VI
His is a crowded world then, tumultuous and full of fierce hurry: but a world (let us grant it) strangely empty of questioning ideas, subtle nuisances that haunt many thoughtful men’s souls, through this pass of existence “still clutching the inviolable shade.” He wrote far better novels than John Inglesant, novels far, far, better than Robert Ellesmere; but you cannot conceive him as interested in the matter of these books—which yet is serious matter. Still less, or at least as little, can you imagine him pursuing the track of so perplexed a spirit as Prince André in Tolstoy’s War and Peace. Churches annoyed him. He will, of a christening or a marriage service (let be a funeral), make the mouldiest ceremony in the world. We offer the baby up; we give the blushing bride away; but in the very act we catch ourselves longing for that subsequent chat with the pew-opener which he seldom denies us for reward. Dickens, in short, had little use for religious forms or religious mysteries: for he carried his own religion about with him and it was the religion of James—so annoying alike to the mystic and the formalist—“to visit the fatherless and widows in their affliction, and to keep himself unspotted from the world.” This again belongs to his “universality.” Is it not the religion of most good fellows not vocal? It is observable how many of his heroes and heroines—his child heroes and heroines especially—pass through his thronged streets and keep themselves unspotted.
But, if careless of mysteries, Dickens had a hawk’s eye for truth of morals. You never find him mocking a good or condoning an evil thing: here his judgment and its resultant passion of love or of hate, I dare to say, never went wrong.

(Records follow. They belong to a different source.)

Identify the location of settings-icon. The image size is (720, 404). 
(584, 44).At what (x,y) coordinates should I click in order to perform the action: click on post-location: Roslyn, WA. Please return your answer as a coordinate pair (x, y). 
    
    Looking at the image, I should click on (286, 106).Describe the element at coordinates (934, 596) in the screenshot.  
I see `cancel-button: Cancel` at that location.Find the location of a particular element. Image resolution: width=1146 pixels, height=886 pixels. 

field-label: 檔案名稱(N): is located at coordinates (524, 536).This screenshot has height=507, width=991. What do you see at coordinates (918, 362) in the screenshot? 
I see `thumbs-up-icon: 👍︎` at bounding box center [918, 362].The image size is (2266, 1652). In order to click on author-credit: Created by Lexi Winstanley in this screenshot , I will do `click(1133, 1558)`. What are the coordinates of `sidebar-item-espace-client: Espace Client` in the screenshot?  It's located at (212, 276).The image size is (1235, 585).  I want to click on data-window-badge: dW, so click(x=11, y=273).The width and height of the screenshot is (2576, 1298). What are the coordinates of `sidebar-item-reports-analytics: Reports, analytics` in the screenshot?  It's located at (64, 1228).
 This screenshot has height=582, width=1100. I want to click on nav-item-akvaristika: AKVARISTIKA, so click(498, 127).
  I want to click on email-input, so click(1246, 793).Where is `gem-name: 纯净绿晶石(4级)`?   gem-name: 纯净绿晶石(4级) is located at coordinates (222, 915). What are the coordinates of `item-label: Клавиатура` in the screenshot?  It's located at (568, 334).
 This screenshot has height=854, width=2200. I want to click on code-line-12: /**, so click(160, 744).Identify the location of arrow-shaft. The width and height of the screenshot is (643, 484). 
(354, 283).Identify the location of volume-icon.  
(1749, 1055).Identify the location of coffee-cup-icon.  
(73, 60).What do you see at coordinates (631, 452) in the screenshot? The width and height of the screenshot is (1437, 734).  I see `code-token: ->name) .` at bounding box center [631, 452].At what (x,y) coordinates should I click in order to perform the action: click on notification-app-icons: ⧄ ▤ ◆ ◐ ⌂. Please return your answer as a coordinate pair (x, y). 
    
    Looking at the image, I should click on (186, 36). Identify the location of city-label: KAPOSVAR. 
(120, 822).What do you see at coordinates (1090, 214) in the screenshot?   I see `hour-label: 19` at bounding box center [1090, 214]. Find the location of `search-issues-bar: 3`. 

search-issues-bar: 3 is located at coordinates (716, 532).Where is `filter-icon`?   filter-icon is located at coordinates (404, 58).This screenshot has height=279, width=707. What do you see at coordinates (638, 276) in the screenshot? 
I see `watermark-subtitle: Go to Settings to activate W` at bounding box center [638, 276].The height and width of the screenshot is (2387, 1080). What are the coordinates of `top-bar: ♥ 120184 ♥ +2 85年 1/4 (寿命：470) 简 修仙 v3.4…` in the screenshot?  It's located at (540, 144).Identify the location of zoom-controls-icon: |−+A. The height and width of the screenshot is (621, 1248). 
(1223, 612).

Sinners—real sinners—in Dickens have the very inferno of a time: the very forces of Nature—“fire and hail, snow and vapours, wind and storm, fulfilling God’s word”—hunt the murderer to the pit that yawns; till he perishes, and the sky is clear again over holy and humble men of heart. Again, witness, here, the elemental flight of Jonas Chuzzlewit. Carlyle never said an unjuster thing (and that is saying a deal) than when he accused Dickens’ theory of life as entirely wrong. “He thought men ought to be buttered up ... and all sorts of fellows have turkey for their Christmas dinner.” It is false. Dickens had a keener eye for sin than Carlyle ever had; and a relentless eye: “a military eye,” said Henry James of it, recalling his first introduction to the great man—“a merciless military eye.” “A field-punishment eye,” I say!